Но почему же это произошло с нами? Почему это стряслось? Люди потеряли формулу счастья, может, эту формулу потеряли ещё Адам и Ева, в писаниях прямо не указано, а намёки — это не тот случай, тут нужны строгие научные доказательства.
Когда торопливые люди устанут бежать. И им надоест каждый день, каждый раз возвращаться туда же, И делать всё то же, что было вчера, и давно, и всегда, И прятать в мешки, и в чулки, в погреба и чуланы, Захочется им поделиться, отдать и расстаться.
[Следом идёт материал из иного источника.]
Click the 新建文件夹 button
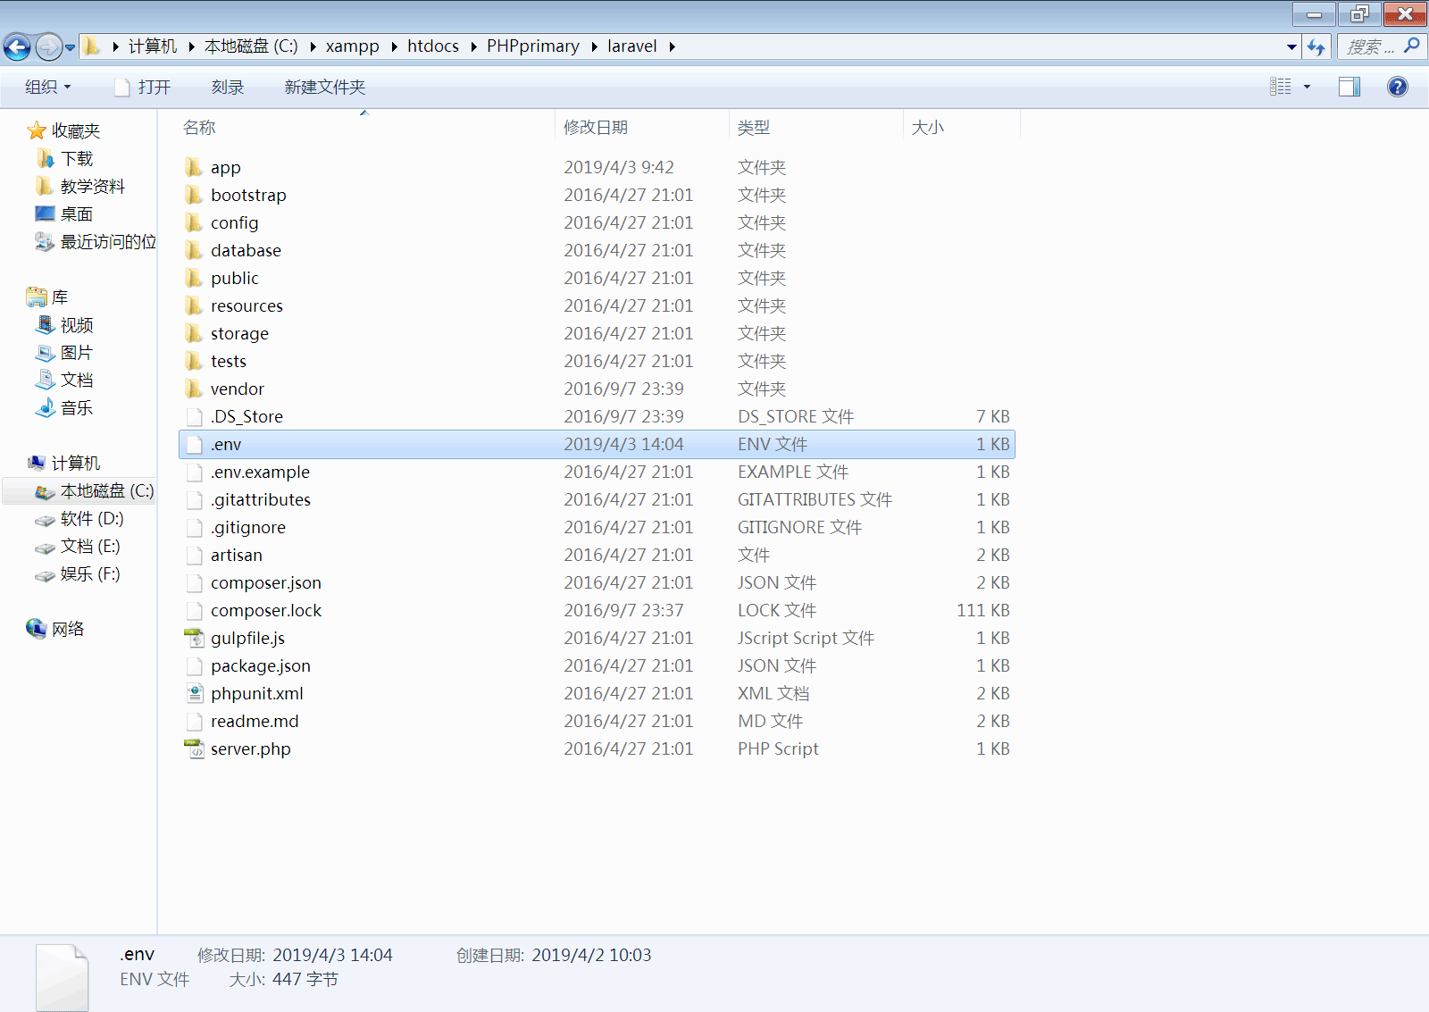Image resolution: width=1429 pixels, height=1012 pixels. (x=324, y=87)
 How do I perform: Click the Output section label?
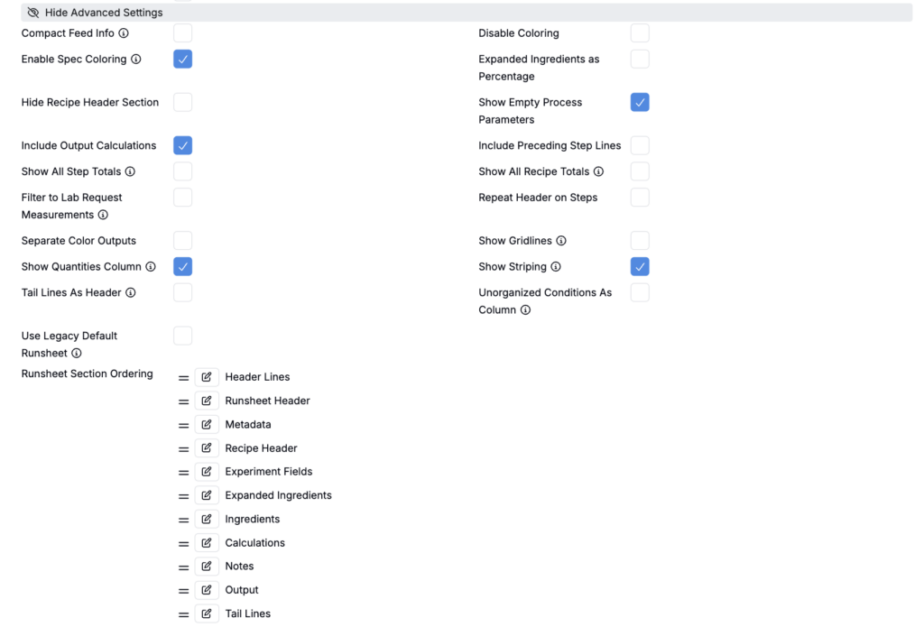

Тогда и наступит оно, — пел уличный музыкант под гитару о шести ненастроенных струнах в подземном переходе, мотив он взял у другого певца, которого уже забыли, и хотел напеть себе копей-ку-другую на завтрак, рассказав людям о том, откуда берётся волшебство и что такое счастье. К словам песни никто особенно не прислушивался, вообще не прислушивались, если точно, все спешили, торопились, как на пожар, и хотя монетки изредка звякали, когда касались других монеток, которые проситель вначале положил сам (даже и курице для примера кладут в гнездо какое-нибудь яйцо, поддельное или же испорченное, чтоб она знала, где нестись), давали люди из сострадания, но никак не за то, что музыкант, бард и философ вместе, делился самым сокровенным. За это не платили. Это ничего не стоило, не ценилось и не воспринималось. А вместе с тем соплеменники были несчастны, им всегда чего-то не хватало для полноты ощущений, немного не хватало, чуть-чуть не хватало, но не хватало всегда; без преувеличения, а только с преуменьшением, можно сказать, вечно.